Artificial Vision-Guided Hexapod Robot for Autonomous Navigation and Object Localization
摘要
This paper introduces a compact hexapod that combines a single USB camera with two front-mounted ultrasonic sensors to perform fully autonomous target localization indoors. Eighteen smart servos are coordinated by an ESP32, while a Raspberry Pi 5 runs a 10 FPS YOLOv1l detector whose centroid and confidence values feed the influence term of a Repulsion-Attraction-Orientation-Influence (RAOI) controller; the ultrasonic sweep generated by the moving front legs supplies the repulsion term, so no side sonars or depth sensors are required.

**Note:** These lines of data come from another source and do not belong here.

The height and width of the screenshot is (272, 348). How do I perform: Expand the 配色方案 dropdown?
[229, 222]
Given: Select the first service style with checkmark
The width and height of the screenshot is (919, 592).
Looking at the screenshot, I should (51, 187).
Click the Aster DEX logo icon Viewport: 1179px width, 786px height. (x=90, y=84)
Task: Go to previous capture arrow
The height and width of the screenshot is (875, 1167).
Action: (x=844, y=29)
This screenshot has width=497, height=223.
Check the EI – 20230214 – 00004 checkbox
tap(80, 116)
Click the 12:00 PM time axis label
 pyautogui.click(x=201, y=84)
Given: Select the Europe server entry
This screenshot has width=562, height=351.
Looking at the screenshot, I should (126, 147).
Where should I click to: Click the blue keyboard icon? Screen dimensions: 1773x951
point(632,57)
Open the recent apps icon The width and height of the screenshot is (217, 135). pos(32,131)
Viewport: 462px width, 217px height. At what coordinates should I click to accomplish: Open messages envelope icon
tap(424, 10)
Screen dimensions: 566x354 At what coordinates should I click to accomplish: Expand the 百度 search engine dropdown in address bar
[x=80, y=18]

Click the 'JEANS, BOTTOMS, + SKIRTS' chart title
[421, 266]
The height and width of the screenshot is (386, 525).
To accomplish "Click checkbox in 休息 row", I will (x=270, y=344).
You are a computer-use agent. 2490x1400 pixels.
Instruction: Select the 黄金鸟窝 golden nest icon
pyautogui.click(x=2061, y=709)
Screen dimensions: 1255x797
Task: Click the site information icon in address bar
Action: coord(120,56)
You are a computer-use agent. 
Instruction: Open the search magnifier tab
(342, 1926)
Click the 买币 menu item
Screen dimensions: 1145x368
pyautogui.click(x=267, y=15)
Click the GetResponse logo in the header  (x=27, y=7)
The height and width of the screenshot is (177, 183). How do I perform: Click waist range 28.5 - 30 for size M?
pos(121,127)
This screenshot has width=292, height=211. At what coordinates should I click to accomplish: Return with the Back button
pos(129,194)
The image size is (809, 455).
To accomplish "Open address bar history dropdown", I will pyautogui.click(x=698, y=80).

Early tests showed that a tripod gait introduced oscillations on the 1.5 kg platform, so the controller was switched to a wave gait that keeps at least four legs grounded, yielding smoother motion for vision-based steering. The robot was evaluated in a 2.3 \(\times \) 3.2 m. arena with a 0.6 L bottle placed at azimuths of \(0^\circ \) , \(45^\circ \) and \(90^\circ \) . Across fifteen replicas (five per azimuth) detection precision was 100%, stopping distance remained below 32 cm, and mean approach time was 75 s when the object was visible from the start versus roughly 220 s when a search phase was required-independent of the off-axis angle. These results demonstrate that a minimal sensor suite, coupled with RAOI control and a stable gait, can achieve repeatable navigation and provide a scalable foundation for multi-robot field applications.